#### Problem to solve:
Below are records; write all of them out exactly.
☆ ☆ ☆ ☆ ☆ ☆ ☆
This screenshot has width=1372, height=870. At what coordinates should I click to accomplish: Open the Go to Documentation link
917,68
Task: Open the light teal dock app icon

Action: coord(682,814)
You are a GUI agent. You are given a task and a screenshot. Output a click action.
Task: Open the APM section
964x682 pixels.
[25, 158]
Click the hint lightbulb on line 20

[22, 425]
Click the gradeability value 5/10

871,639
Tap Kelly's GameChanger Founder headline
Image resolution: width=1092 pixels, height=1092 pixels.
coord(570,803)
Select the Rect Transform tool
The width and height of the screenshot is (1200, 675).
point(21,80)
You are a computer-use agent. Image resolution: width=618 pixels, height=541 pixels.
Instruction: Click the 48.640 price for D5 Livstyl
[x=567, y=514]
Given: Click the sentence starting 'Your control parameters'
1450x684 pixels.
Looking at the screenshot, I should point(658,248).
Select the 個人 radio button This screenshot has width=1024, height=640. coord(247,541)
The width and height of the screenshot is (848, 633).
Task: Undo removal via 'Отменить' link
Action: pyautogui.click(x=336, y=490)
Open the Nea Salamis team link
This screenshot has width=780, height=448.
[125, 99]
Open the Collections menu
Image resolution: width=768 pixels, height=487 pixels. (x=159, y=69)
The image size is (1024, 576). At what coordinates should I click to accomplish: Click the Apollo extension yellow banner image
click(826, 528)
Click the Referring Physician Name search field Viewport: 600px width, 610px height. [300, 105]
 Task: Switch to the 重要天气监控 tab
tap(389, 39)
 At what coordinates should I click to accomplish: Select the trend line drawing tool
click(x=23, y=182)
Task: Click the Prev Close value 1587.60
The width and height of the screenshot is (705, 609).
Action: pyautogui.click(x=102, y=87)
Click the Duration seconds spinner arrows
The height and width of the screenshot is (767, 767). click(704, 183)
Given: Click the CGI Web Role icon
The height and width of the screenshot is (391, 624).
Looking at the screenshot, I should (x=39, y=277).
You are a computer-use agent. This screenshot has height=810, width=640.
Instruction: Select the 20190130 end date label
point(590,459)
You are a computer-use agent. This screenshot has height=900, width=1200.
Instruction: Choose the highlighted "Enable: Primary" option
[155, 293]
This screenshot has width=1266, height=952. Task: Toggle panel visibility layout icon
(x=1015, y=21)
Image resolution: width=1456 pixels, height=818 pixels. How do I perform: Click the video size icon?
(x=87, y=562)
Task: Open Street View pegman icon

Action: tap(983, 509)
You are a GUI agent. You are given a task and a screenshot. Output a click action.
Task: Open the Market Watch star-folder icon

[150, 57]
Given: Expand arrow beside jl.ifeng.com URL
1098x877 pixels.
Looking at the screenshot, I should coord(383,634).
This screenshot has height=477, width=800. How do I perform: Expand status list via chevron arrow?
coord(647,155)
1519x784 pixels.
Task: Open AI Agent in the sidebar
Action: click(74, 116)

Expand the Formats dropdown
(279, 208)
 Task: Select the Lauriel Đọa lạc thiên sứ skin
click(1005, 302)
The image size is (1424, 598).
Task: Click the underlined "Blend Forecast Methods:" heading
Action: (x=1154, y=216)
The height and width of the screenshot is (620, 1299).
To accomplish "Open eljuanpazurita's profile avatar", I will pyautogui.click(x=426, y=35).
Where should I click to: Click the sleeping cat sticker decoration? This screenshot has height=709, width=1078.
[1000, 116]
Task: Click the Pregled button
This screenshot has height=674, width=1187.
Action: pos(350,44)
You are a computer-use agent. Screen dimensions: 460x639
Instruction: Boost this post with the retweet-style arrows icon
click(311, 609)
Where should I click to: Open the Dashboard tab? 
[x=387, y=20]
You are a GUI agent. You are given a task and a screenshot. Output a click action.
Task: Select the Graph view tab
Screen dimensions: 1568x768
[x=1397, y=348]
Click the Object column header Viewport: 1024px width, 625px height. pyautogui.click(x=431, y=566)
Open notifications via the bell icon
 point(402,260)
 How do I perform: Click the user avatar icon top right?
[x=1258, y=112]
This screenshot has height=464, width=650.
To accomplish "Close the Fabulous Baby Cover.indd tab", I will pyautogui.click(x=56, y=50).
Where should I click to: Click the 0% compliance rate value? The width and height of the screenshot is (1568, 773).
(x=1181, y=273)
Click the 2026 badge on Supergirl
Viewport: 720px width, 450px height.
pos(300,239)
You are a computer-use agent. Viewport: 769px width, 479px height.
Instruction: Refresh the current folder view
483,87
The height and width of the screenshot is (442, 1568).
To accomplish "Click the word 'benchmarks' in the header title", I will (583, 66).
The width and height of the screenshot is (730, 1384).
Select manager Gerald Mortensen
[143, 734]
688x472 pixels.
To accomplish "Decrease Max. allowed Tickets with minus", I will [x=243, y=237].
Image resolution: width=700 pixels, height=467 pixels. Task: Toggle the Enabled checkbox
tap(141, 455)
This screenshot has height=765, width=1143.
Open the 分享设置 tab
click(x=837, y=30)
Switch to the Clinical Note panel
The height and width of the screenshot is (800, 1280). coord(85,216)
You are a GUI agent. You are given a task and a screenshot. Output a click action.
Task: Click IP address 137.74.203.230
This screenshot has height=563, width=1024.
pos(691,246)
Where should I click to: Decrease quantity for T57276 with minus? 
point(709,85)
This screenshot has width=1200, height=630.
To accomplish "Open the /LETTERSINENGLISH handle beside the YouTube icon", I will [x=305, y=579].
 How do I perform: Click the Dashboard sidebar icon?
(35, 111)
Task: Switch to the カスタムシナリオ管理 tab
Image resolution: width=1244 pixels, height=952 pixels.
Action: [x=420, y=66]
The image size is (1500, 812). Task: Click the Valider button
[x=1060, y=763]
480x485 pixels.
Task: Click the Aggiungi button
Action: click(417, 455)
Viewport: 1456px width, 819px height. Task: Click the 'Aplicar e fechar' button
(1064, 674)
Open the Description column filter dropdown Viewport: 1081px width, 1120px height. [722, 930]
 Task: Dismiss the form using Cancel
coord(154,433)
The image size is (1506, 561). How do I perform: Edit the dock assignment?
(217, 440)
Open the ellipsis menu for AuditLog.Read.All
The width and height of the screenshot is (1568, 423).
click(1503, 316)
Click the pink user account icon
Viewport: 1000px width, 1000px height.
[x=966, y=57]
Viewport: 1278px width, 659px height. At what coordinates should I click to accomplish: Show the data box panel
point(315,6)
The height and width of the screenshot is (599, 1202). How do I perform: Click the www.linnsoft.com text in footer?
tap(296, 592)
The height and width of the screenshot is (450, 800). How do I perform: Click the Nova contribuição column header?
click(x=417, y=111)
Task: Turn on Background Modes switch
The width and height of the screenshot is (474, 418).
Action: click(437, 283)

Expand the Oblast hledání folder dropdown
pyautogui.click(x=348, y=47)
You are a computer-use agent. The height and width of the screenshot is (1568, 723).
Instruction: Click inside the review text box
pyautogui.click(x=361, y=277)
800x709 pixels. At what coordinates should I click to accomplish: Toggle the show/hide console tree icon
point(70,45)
☆ ☆ ☆ ☆ ☆ ☆ ☆
#### Solution:
This screenshot has width=1372, height=870. At what coordinates should I click to accomplish: Open the Go to Documentation link
917,68
Task: Open the light teal dock app icon

Action: coord(682,814)
You are a GUI agent. You are given a task and a screenshot. Output a click action.
Task: Open the APM section
964x682 pixels.
[25, 158]
Click the hint lightbulb on line 20

[22, 425]
Click the gradeability value 5/10

871,639
Tap Kelly's GameChanger Founder headline
Image resolution: width=1092 pixels, height=1092 pixels.
coord(570,803)
Select the Rect Transform tool
The width and height of the screenshot is (1200, 675).
point(21,80)
You are a computer-use agent. Image resolution: width=618 pixels, height=541 pixels.
Instruction: Click the 48.640 price for D5 Livstyl
[x=567, y=514]
Given: Click the sentence starting 'Your control parameters'
1450x684 pixels.
Looking at the screenshot, I should point(658,248).
Select the 個人 radio button This screenshot has width=1024, height=640. coord(247,541)
The width and height of the screenshot is (848, 633).
Task: Undo removal via 'Отменить' link
Action: pyautogui.click(x=336, y=490)
Open the Nea Salamis team link
This screenshot has width=780, height=448.
[125, 99]
Open the Collections menu
Image resolution: width=768 pixels, height=487 pixels. (x=159, y=69)
The image size is (1024, 576). At what coordinates should I click to accomplish: Click the Apollo extension yellow banner image
click(826, 528)
Click the Referring Physician Name search field Viewport: 600px width, 610px height. [300, 105]
 Task: Switch to the 重要天气监控 tab
tap(389, 39)
 At what coordinates should I click to accomplish: Select the trend line drawing tool
click(x=23, y=182)
Task: Click the Prev Close value 1587.60
The width and height of the screenshot is (705, 609).
Action: pyautogui.click(x=102, y=87)
Click the Duration seconds spinner arrows
The height and width of the screenshot is (767, 767). click(704, 183)
Given: Click the CGI Web Role icon
The height and width of the screenshot is (391, 624).
Looking at the screenshot, I should (x=39, y=277).
You are a computer-use agent. This screenshot has height=810, width=640.
Instruction: Select the 20190130 end date label
point(590,459)
You are a computer-use agent. This screenshot has height=900, width=1200.
Instruction: Choose the highlighted "Enable: Primary" option
[155, 293]
This screenshot has width=1266, height=952. Task: Toggle panel visibility layout icon
(x=1015, y=21)
Image resolution: width=1456 pixels, height=818 pixels. How do I perform: Click the video size icon?
(x=87, y=562)
Task: Open Street View pegman icon

Action: tap(983, 509)
You are a GUI agent. You are given a task and a screenshot. Output a click action.
Task: Open the Market Watch star-folder icon

[150, 57]
Given: Expand arrow beside jl.ifeng.com URL
1098x877 pixels.
Looking at the screenshot, I should coord(383,634).
This screenshot has height=477, width=800. How do I perform: Expand status list via chevron arrow?
coord(647,155)
1519x784 pixels.
Task: Open AI Agent in the sidebar
Action: click(74, 116)

Expand the Formats dropdown
(279, 208)
 Task: Select the Lauriel Đọa lạc thiên sứ skin
click(1005, 302)
The image size is (1424, 598).
Task: Click the underlined "Blend Forecast Methods:" heading
Action: (x=1154, y=216)
The height and width of the screenshot is (620, 1299).
To accomplish "Open eljuanpazurita's profile avatar", I will pyautogui.click(x=426, y=35).
Where should I click to: Click the sleeping cat sticker decoration? This screenshot has height=709, width=1078.
[1000, 116]
Task: Click the Pregled button
This screenshot has height=674, width=1187.
Action: pos(350,44)
You are a computer-use agent. Screen dimensions: 460x639
Instruction: Boost this post with the retweet-style arrows icon
click(311, 609)
Where should I click to: Open the Dashboard tab? 
[x=387, y=20]
You are a GUI agent. You are given a task and a screenshot. Output a click action.
Task: Select the Graph view tab
Screen dimensions: 1568x768
[x=1397, y=348]
Click the Object column header Viewport: 1024px width, 625px height. pyautogui.click(x=431, y=566)
Open notifications via the bell icon
 point(402,260)
 How do I perform: Click the user avatar icon top right?
[x=1258, y=112]
This screenshot has height=464, width=650.
To accomplish "Close the Fabulous Baby Cover.indd tab", I will pyautogui.click(x=56, y=50).
Where should I click to: Click the 0% compliance rate value? The width and height of the screenshot is (1568, 773).
(x=1181, y=273)
Click the 2026 badge on Supergirl
Viewport: 720px width, 450px height.
pos(300,239)
You are a computer-use agent. Viewport: 769px width, 479px height.
Instruction: Refresh the current folder view
483,87
The height and width of the screenshot is (442, 1568).
To accomplish "Click the word 'benchmarks' in the header title", I will (583, 66).
The width and height of the screenshot is (730, 1384).
Select manager Gerald Mortensen
[143, 734]
688x472 pixels.
To accomplish "Decrease Max. allowed Tickets with minus", I will [x=243, y=237].
Image resolution: width=700 pixels, height=467 pixels. Task: Toggle the Enabled checkbox
tap(141, 455)
This screenshot has height=765, width=1143.
Open the 分享设置 tab
click(x=837, y=30)
Switch to the Clinical Note panel
The height and width of the screenshot is (800, 1280). coord(85,216)
You are a GUI agent. You are given a task and a screenshot. Output a click action.
Task: Click IP address 137.74.203.230
This screenshot has height=563, width=1024.
pos(691,246)
Where should I click to: Decrease quantity for T57276 with minus? 
point(709,85)
This screenshot has width=1200, height=630.
To accomplish "Open the /LETTERSINENGLISH handle beside the YouTube icon", I will [x=305, y=579].
 How do I perform: Click the Dashboard sidebar icon?
(35, 111)
Task: Switch to the カスタムシナリオ管理 tab
Image resolution: width=1244 pixels, height=952 pixels.
Action: [x=420, y=66]
The image size is (1500, 812). Task: Click the Valider button
[x=1060, y=763]
480x485 pixels.
Task: Click the Aggiungi button
Action: click(417, 455)
Viewport: 1456px width, 819px height. Task: Click the 'Aplicar e fechar' button
(1064, 674)
Open the Description column filter dropdown Viewport: 1081px width, 1120px height. [722, 930]
 Task: Dismiss the form using Cancel
coord(154,433)
The image size is (1506, 561). How do I perform: Edit the dock assignment?
(217, 440)
Open the ellipsis menu for AuditLog.Read.All
The width and height of the screenshot is (1568, 423).
click(1503, 316)
Click the pink user account icon
Viewport: 1000px width, 1000px height.
[x=966, y=57]
Viewport: 1278px width, 659px height. At what coordinates should I click to accomplish: Show the data box panel
point(315,6)
The height and width of the screenshot is (599, 1202). How do I perform: Click the www.linnsoft.com text in footer?
tap(296, 592)
The height and width of the screenshot is (450, 800). How do I perform: Click the Nova contribuição column header?
click(x=417, y=111)
Task: Turn on Background Modes switch
The width and height of the screenshot is (474, 418).
Action: click(437, 283)

Expand the Oblast hledání folder dropdown
pyautogui.click(x=348, y=47)
You are a computer-use agent. The height and width of the screenshot is (1568, 723).
Instruction: Click inside the review text box
pyautogui.click(x=361, y=277)
800x709 pixels. At what coordinates should I click to accomplish: Toggle the show/hide console tree icon
point(70,45)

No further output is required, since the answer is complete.